*Work required*
Every line in the records below between the one holding "The height and width of the screenshot is (960, 640)." and the one holding "Select the last", inclusive, is to be set down exactly; all other lines are to be left out.

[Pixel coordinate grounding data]

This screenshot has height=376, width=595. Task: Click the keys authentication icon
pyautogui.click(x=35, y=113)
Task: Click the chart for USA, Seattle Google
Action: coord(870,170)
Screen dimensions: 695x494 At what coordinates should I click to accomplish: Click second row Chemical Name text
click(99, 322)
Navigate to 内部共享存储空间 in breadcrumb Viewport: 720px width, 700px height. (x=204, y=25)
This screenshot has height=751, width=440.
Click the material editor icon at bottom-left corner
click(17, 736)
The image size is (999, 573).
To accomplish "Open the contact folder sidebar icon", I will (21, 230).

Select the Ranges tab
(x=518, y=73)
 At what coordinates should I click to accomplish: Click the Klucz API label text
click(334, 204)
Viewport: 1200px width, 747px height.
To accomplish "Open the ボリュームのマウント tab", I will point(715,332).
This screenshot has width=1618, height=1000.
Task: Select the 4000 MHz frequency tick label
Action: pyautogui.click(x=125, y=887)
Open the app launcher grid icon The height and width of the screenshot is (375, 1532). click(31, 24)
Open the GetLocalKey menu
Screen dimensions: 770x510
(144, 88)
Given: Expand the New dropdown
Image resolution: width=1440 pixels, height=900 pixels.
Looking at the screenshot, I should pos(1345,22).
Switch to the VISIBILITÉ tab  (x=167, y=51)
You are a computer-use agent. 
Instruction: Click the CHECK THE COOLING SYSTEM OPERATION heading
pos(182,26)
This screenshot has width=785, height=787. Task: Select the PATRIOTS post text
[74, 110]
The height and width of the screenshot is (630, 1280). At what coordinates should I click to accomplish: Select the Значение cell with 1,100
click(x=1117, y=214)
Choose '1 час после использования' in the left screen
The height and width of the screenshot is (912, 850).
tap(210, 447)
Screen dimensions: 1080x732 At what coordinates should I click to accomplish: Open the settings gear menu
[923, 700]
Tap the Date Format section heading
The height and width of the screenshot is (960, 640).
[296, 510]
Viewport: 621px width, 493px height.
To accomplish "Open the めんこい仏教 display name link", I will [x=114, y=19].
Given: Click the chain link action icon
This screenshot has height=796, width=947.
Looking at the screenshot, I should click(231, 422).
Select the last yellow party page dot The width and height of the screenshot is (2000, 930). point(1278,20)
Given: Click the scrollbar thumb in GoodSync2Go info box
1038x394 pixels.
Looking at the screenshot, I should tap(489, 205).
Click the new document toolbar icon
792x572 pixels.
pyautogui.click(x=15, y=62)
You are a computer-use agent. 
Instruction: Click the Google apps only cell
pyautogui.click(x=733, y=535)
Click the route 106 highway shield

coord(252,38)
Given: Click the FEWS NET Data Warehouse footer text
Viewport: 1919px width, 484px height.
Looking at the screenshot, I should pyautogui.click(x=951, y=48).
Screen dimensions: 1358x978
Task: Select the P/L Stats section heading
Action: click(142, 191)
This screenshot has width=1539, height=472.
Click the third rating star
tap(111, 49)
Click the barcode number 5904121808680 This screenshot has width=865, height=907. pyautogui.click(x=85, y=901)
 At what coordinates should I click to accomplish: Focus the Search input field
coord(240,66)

*Solution*
The height and width of the screenshot is (960, 640).
[296, 510]
Viewport: 621px width, 493px height.
To accomplish "Open the めんこい仏教 display name link", I will [x=114, y=19].
Given: Click the chain link action icon
This screenshot has height=796, width=947.
Looking at the screenshot, I should click(231, 422).
Select the last yellow party page dot The width and height of the screenshot is (2000, 930). point(1278,20)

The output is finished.